In George Orwell’s novel 1984, there was a device called telescreens watching everything the citizens did. The government of Oceania, or Big Brother, forced the citizens to do what they want or they will be tortured and one day killed. Today, all Americans experience similar privacy invasions. Like The Party surveillance in 1984, the United States government watches and listens to citizens through technology such as Amazon Alexa devices, cell phones, and some computer monitors and cameras.
The American government listens to citizens in their own homes through Amazon Alexa devices or smart microphones, just as the party listened to citizens in 1984. According to Emmanuel Benzaquen, CEO of Checkmarx, having an Alexa is like having an intruder in one’s home (Faris par. 16). If an American has an Alexa in their home, the government never stops listening to their conversations. As stated by author Haley Edwards, “…smart microphones… are always on…” (par. 3). These devices are never completely shut down, so they are easily used as an eavesdropping device by the government. The citizens of Oceania had the same problems. In the novel, Winston and Julia discovered a telescreen in their room. Julia stated, “It was behind the picture.” Mocking her, the telescreen replied “It was behind the picture” (Orwell 197). Repeating every word, George Orwell led the readers to believe the telescreen was listening. In 1984, it is inferred that there are also microphones hidden around Oceania. Winston and Julia were in a secret place, they thought when Winston “wonders whether…there was a microphone hidden somewhere near” (Orwell 110). Since it was normal to see microphones around, Winston had a suspicion about there not being one. The American government uses smart microphones to listen to its citizens, just as The Party used telescreens in 1984.
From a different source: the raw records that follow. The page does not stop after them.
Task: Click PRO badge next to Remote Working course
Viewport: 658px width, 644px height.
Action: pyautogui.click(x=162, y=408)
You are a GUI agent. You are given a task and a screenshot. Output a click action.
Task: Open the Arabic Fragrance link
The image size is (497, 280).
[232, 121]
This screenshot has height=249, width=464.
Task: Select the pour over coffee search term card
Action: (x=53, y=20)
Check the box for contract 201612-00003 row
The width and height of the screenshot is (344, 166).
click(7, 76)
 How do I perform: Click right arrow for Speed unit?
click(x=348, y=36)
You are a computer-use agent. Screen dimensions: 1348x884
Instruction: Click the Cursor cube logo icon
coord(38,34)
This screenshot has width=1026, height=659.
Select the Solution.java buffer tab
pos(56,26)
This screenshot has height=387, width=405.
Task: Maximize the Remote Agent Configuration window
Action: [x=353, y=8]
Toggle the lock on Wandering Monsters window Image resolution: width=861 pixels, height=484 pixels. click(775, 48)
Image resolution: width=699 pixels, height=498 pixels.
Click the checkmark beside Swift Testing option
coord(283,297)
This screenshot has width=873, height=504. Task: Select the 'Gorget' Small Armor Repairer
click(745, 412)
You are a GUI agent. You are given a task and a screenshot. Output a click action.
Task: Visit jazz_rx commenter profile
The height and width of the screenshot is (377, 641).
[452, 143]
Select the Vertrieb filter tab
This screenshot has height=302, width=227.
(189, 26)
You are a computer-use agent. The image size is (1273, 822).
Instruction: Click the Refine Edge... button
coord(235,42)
The United States government watches citizens through cellular devices, as the Oceanian government in 1984 watched its citizens on telescreens. In America today, people have their cell phone with them anywhere they go. The government takes advantage of this and uses it to track citizens. If one’s cell phone is powered on, even if they are not using it, it can locate them and will tell anyone where they are (Reilly par. 1). Even when simply sitting around, a person is being monitored. According to Mark Peterson, an investigator at The Rochester Police Department, cell phones are causing a big increase in crimes, such as stalking (Fate par. 2). When people are able to locate someone, stalking is easy. In the novel, telescreens were everywhere. As Julia states after seeing the telescreen, “now they can see us…” (Orwell 197). This is one example of Orwell informing the readers how the telescreen watched citizens as well. Citizens of Oceania are always being monitored, either secretly or publicly. As explained in 1984, “A Party member lives from birth to death under the eye of the Thought Police” (Orwell 187). The citizens have no chance of privacy because from the day they are born the government is observing. The United States government has access to knowing where one is and where they are going, just as the Party did in 1984.
Americans are spied on daily by their government through computer monitors and cameras, in the same way, the Party spies on its members through telescreens. According to Eddie Guy, he purchased a web surf blocking device so people could not track his searches. It detected almost 16,000 efforts of spying in one month (Golbeck par. 2). In only a short period of time so much privacy invasion happened. As this source shows, a large number of people are watching Americans through their web searches. The government is very cautious about things being erased. In the article, Guy tells of a psychiatrist named Andrew Feldmar who was trying to cross the border in 2006. They decided to look for his identity on the internet, and quickly found information stating he was a drug user in 1960 (par. 14). As shown in this source, the government is able to find things which date back many years. Just as The United States government is always watching Americans, in 1984, “Big Brother is Watching You” (Orwell 1). As the propaganda shows, Party members are always surveilled by Big Brother. Even though party members know Big Brother watches them, it could be a secretive act. A member of the Thought Police tells Winston, “For seven years I have watched you” (Orwell 217). Winston thought he was hiding from Big Brother when with Julia, but the Thought Police state otherwise. Governments, past and present observe their citizens privately or publicly through technology such as computers and telescreens.
Governments leave no privacy to their citizens, as shown in 1984 and America today. Whether it is watching or listening, private conversations no longer exist. Americans are monitored through technology such as Amazon Alexa, cell phones, and computer monitors and cameras by their government, just as The Party used telescreens in 1984.